#### THE PROBLEM:
Copy the Mother's Day forum thread between "ARe the winners" and "announce the winners.", inclusive, substituting "so excited" for "on the edge of my seat".

#### PASSAGE SHOWN:
KindleKay (aka #1652) said:


> ... There are many here who have lost their Moms....


My mother died about a year ago. . . . .but I don't consider that I've lost her. . . . . . .

Ann


----------



## Cindy416 (May 2, 2009)

Ann,

So sorry to hear about your mother. Mine passed away 21 years ago last January, but she was such a big part of my life that very few days go by without a memory or two of her. I hope you will say the same thing about yours after so much time has passed. 

Ciny


----------



## Cindy416 (May 2, 2009)

Oops. That would be Cindy.


----------



## MAGreen (Jan 5, 2009)

Happy Mother's Day! I am spending my day playing with the babies and doing nothing unless I feel like it! Even making hubby arrange dinner so I don't have to cook or do dishes.


----------



## pawlaw aka MXCIX (Dec 17, 2008)

Happy Mother's Day!  I've enjoyed reading these stories.  My own mom has a bad case of shingles, so she won't be able to come over for dinner.  Dad is still asleep (they are getting older, 84 and 7.  BUT, I'm in the kitchen making gluten free, casein free brownies and bread.  Looking forward to the results...good luck, everyone!


----------



## Kathy (Nov 5, 2008)

Happy Mother's Day everyone! My mother died 6 years ago and I miss her still. All my children and grandchildren have called me today and that makes up for the loss. I have a grandson that was born the same day she died and that has always been a comfort to me. My daughter was in the hospital calling me about the birth as they were taking my mother's body away. I always feel like she decided to make room for one more.


----------



## Cindy416 (May 2, 2009)

Awww, Kathy. What a wonderful way to look at your birth/death situation. I can see how that grandbaby would have a special place it your heart. Happy Mother's Day!


----------



## KBoards Admin (Nov 27, 2007)

Thanks again for these wonderful vignettes. 

Time to draw us some winners!!

I'm spinning the magic bingo basket now...


----------



## KindleKay (aka #1652) (Jan 20, 2009)

me, me, me, me, me.....

::fingers crossed::


----------



## esper_d (May 2, 2009)

ARe the winners announced? Omg on the edge of my seat


----------



## Deb G (Jan 18, 2009)

Ok, I can't stand it anymore ... who won  Please, please, please ... announce the winners.


----------



## esper_d (May 2, 2009)

This would totally ROCK Mother's Day for any mom who wins!  

btw Kindlers, Happy Mama's Day!


----------



## KBoards Admin (Nov 27, 2007)

Please join me in congratulating our three random winners:

*
1. Neversleepsawink
2. granger
3. EllenR*

Winners, please PM me with your desired Oberon cover, and specify if it is for a K1 or a K2.

Thanks to Oberon for providing these wonderful covers for this contest!

Happy Mother's Day everyone!


----------



## DD (Nov 9, 2008)

Congratulations to the winners!


----------



## esper_d (May 2, 2009)

#### DATA SHOWN:
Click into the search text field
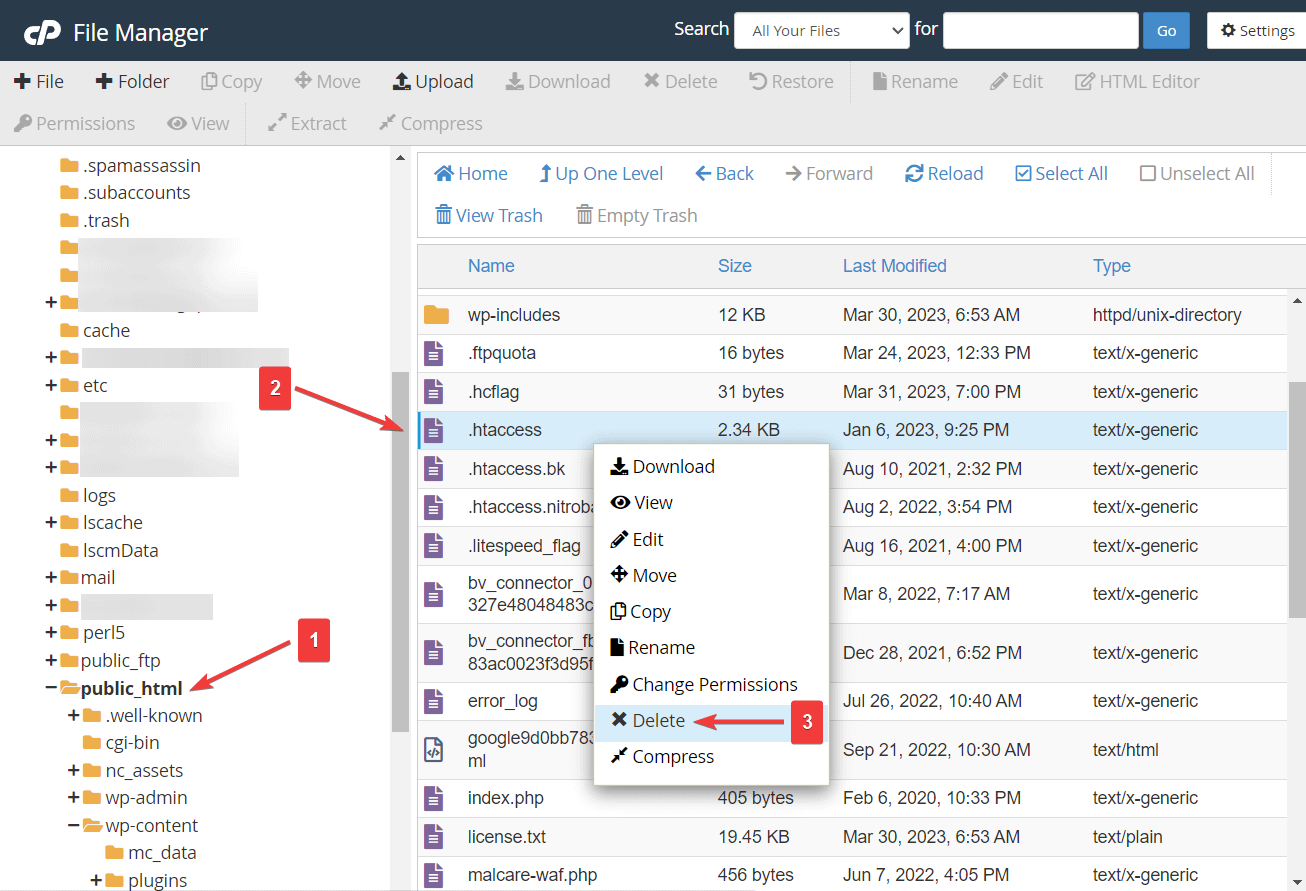Image resolution: width=1306 pixels, height=891 pixels. [x=1040, y=31]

#### ANSWER:
ARe the winners announced? Omg so excited


----------



## Deb G (Jan 18, 2009)

Ok, I can't stand it anymore ... who won  Please, please, please ... announce the winners.